Reproduce, word for word, every line starting at the line that contains "You are a GUI" and ending with the final line of the entries.
#### SUPPLIED MATERIAL ####
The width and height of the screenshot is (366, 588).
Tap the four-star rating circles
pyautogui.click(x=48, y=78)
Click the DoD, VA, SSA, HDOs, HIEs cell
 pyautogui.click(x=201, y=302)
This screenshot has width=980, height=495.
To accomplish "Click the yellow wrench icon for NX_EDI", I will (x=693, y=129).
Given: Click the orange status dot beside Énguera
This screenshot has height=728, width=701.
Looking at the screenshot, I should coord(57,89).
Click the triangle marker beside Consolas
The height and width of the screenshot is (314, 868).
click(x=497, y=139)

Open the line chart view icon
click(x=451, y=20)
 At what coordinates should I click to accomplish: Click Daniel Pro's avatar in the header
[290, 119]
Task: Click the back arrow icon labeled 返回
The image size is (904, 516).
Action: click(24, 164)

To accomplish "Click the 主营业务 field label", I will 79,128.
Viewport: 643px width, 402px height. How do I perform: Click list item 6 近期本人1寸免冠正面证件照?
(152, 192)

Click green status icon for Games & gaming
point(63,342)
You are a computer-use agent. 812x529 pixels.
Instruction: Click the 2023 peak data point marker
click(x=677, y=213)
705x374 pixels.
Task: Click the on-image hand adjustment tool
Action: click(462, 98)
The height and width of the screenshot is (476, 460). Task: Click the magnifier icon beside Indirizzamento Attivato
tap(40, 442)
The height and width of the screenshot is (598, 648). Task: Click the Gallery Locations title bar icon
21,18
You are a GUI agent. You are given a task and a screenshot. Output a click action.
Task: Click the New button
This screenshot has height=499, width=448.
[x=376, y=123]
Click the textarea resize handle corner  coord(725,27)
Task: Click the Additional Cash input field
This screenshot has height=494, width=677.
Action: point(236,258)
####
### YOUR RESPONSE
You are a GUI agent. You are given a task and a screenshot. Output a click action.
Task: Click the New button
This screenshot has height=499, width=448.
[x=376, y=123]
Click the textarea resize handle corner  coord(725,27)
Task: Click the Additional Cash input field
This screenshot has height=494, width=677.
Action: point(236,258)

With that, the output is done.